Many message receivers live in constant states of immediate trauma. They are not willing or able to talk about the process of what is going on with them because doing so can get them punished in a psychiatric institution. As a result they fail to get that perspective on what has happened to them to make that shift to a less traumatized state. Often, I have observed that groups with other people randomly telling stories are extremely helpful towards inspiring individuals to make that shift in awareness.
I yearn to share what I have learned in our de-stigmatized therapeutic community. Over the past few years, I have received an occasional speaking opportunity and am trying to hone those skills. Now as I am marketing an award-winning memoir about my journey with “schizophrenia” and trying to prepare for service cuts that are likely in the current political climate, I am exploring opening a small private practice. But, I repeatedly run into that barrier of trying to sell myself as a schizophrenic. I struggle in contexts in which people are not warm toward me.
Already, I have been excluded from joining the county’s provider list once. This is a huge barrier towards being able to help the niche I specialize in.
Since that time, I wrote a grant program that sought to explore whether four individuals with a history of message crisis could learn to talk about their experiences as they develop into careers as mental health workers. The program was led by someone (not me) who had established themselves as a mental health professional in spite of having special message experiences.
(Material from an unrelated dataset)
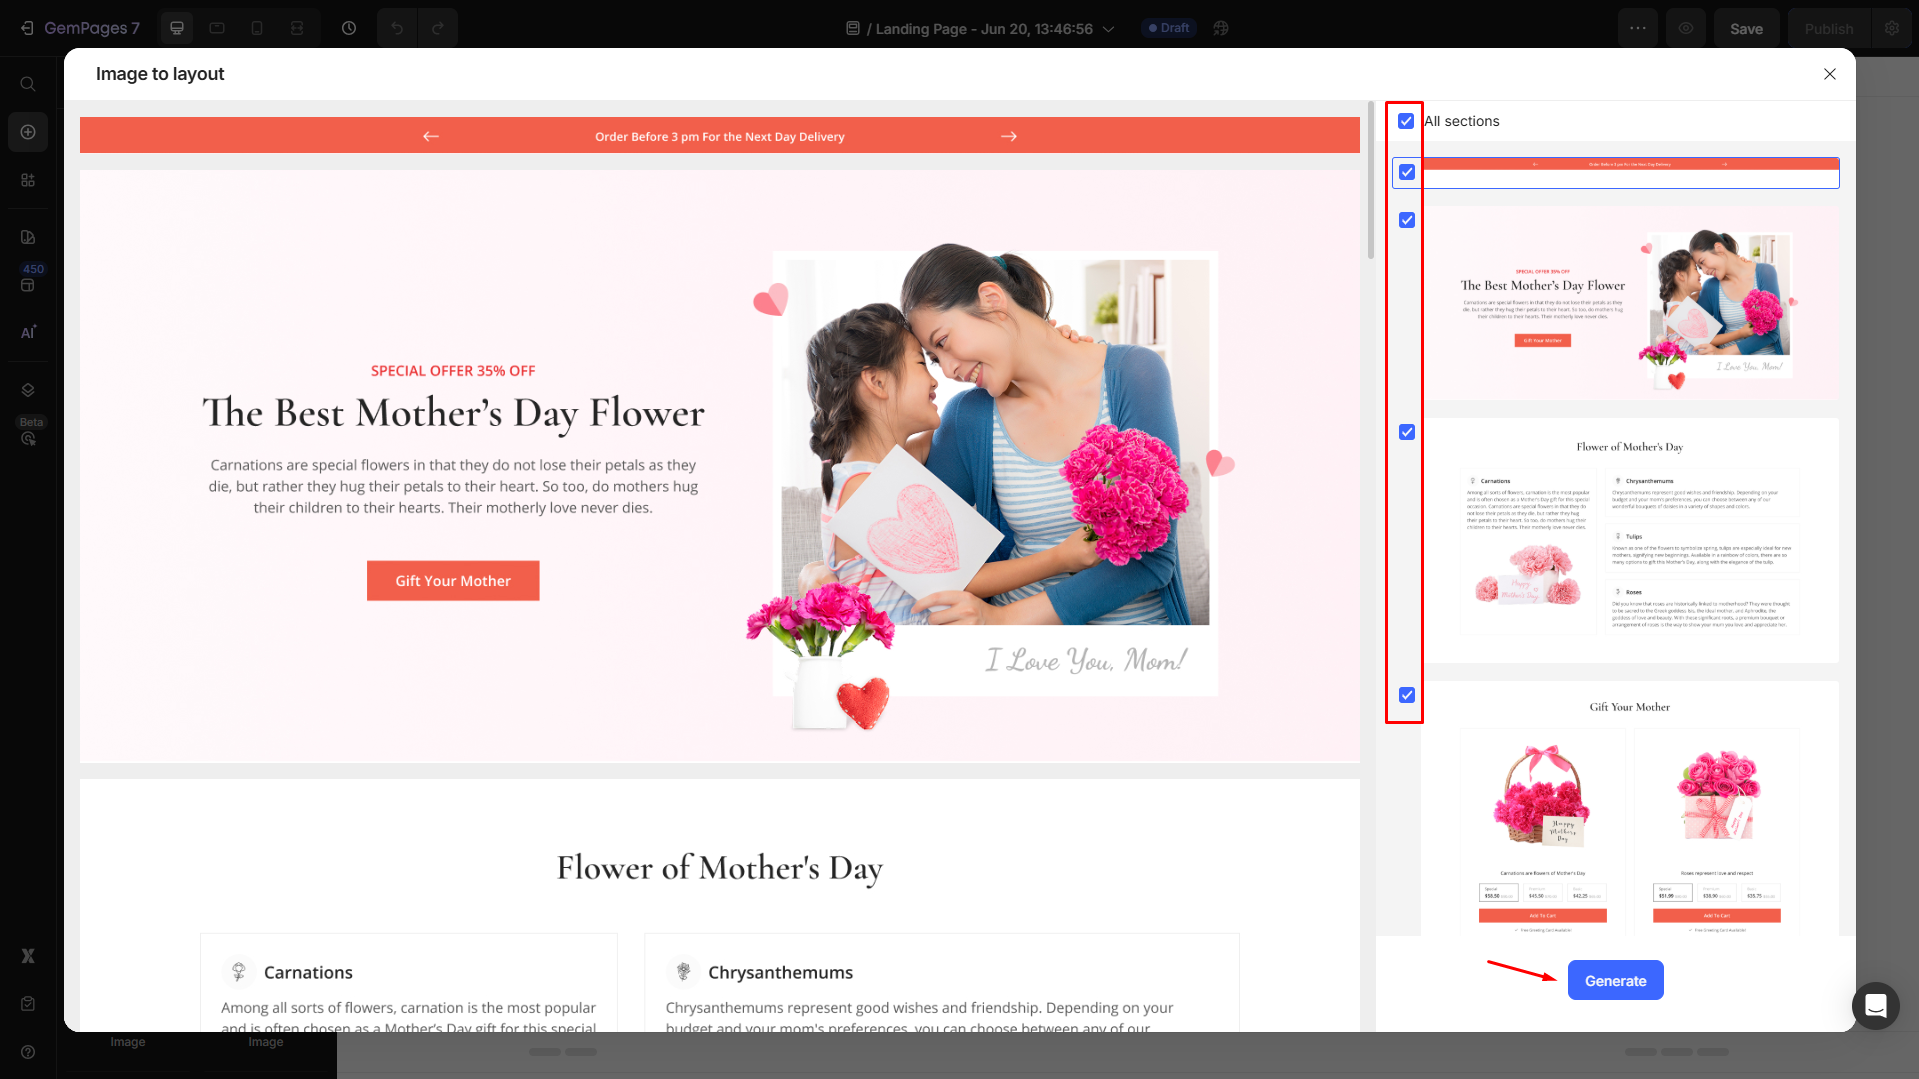Open the add element plus icon

28,131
During the course of the grant several worked through housing crisis’s and struggled to improve their lives as they de-stigmatized the local community and started up groups in local clinics and hospitals. The grant was very successful and participants were able to use the training and support to improve their lives. Three of these pioneers now work in mental health full-time. They have helped prove to others that it could be done and give me hope that I can continue to survive telling those who accept services from me about my history with special messages.
However, in spite of all this work, I have only received more indications that my reputation has been further smeared. They say I protest against evidence based practice too much. They say my work doesn’t fit into the trendy early prevention focus that currently dominates treatment. They say I am rude for trying to push for services for those on the streets and institutions.
So with my recent application to join the county’s provider list lying in wait for potential rejection, I found myself leafing through my mail earlier this week. I received a copy of California Association of Marriage and Family Therapists Annual Conference brochure. In scanning this professional advocacy group’s workshops, I noted there continues to be no workshops that teach clinician’s about how to work with people in special message crisis.
So here I lie in wait to see if a person who has established a new therapy really can be permitted to do a private practice with the “s” word on the loose.
Will that CAMFT Annual Conference one day be able to diversify to include message receivers as people who also need therapeutic support? Will public insurance continue to fund treatment for message receivers at all? What will be the plans for those invisible people fall into the streets or into institutions?
If you heard that I have “schizophrenia,” would you seek out services from me?